Renu Nakorn, rivaling Thai Nakorn as the most popular Isaan-style restaurant in Southern California, was the place that made "crying tiger" (seua rong hai) notorious. It's sliced rare grilled beef served with sticky rice and an extremely hot dipping sauce. Last year the mall it inhabits decided to completely rebuild, but fans are thrilled that the restaurant will open in the same location, "projected for December," says co-owner Umpa Sripetwannadee. Look for tub waan grilled liver salad with bamboo shoots and spicy hor mok, a pudding-like blend of highly spiced thick coconut milk and chicken steamed in banana leaves.
A handful of restaurants in Orange County serve Thai-Lao cuisine. It's the food of the ethnic Lao people who have always lived in the Isaan region. In fact, more Lao live in Thailand's Isaan region than in Laos itself, so it's not surprising that Thai-Lao cooking incorporates dishes from the entire area close to the border.
Many dishes are nearly identical to Isaan ones though not as spicy-hot. You'll see this at tiny Vientiane in Garden Grove, a 2-year-old shoe box of a place named for Laos' capital city.

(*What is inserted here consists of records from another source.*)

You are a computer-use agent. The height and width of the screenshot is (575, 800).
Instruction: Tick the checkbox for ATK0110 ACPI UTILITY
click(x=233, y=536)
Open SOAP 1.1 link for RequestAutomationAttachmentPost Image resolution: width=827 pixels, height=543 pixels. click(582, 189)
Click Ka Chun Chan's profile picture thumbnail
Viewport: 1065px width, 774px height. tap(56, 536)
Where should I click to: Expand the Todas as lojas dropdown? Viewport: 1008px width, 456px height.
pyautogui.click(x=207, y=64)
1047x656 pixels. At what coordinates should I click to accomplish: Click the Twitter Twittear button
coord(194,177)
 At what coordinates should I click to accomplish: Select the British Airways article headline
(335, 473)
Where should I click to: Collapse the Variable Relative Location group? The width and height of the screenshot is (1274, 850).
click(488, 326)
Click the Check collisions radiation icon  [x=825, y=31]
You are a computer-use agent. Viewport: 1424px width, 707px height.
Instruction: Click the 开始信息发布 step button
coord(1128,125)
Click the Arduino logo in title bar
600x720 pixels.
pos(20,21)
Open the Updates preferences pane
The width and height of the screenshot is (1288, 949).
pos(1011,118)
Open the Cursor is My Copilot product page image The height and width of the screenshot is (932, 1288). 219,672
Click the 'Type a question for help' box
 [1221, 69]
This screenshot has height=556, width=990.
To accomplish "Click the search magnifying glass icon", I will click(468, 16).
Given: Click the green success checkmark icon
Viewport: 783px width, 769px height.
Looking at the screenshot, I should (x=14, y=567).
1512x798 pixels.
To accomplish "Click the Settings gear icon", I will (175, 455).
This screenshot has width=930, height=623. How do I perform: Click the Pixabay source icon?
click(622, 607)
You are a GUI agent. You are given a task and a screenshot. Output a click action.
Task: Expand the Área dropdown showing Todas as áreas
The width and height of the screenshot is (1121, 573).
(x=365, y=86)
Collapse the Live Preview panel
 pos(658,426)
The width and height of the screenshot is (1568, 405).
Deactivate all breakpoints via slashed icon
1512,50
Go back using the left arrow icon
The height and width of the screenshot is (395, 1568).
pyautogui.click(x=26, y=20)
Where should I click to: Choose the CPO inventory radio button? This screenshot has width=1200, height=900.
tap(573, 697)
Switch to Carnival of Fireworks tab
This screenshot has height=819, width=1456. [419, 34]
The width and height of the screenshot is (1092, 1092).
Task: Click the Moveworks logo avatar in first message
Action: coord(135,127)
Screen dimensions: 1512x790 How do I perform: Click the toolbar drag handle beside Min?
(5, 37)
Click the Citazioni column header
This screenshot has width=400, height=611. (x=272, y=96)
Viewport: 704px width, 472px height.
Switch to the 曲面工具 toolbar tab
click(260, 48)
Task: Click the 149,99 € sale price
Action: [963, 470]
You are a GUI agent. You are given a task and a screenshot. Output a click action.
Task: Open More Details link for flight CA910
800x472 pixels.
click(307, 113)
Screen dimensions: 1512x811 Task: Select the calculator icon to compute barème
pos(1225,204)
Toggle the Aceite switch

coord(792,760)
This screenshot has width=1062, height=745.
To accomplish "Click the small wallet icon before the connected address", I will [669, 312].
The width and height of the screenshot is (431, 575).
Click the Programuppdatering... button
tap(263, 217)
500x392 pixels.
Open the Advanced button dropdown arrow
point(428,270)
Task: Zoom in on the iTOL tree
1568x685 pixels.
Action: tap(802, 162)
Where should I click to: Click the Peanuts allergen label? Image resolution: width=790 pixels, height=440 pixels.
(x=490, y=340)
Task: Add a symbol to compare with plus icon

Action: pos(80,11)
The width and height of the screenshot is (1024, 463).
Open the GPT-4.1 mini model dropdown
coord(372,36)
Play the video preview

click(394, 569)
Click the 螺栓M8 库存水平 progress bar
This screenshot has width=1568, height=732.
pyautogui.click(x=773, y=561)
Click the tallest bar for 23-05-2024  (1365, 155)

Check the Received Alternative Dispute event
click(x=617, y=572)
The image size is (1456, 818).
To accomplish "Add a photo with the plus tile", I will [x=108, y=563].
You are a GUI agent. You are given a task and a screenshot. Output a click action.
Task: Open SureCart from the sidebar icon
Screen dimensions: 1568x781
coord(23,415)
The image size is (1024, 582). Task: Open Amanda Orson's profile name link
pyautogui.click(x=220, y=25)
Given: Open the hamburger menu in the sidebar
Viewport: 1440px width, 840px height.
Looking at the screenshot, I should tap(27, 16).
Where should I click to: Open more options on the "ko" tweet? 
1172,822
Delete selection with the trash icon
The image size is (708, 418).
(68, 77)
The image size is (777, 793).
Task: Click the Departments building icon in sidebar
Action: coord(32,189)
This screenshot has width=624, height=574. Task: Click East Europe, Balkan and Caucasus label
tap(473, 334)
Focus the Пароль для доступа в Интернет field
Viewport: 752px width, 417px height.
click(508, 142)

On the photocopied menu (there's also a menu with color photos) you'll find Lao sausage-laced fried rice that's peppered with nuggets of pan-crisped rice chunks. The sautéed clams with chiles are simply wonderful, as are the fine rice noodles in yellow curry that you sprinkle with herbs, salad greens and squirts of lime. Catfish chunks come infused with kaffir lime and steamed in a banana leaf.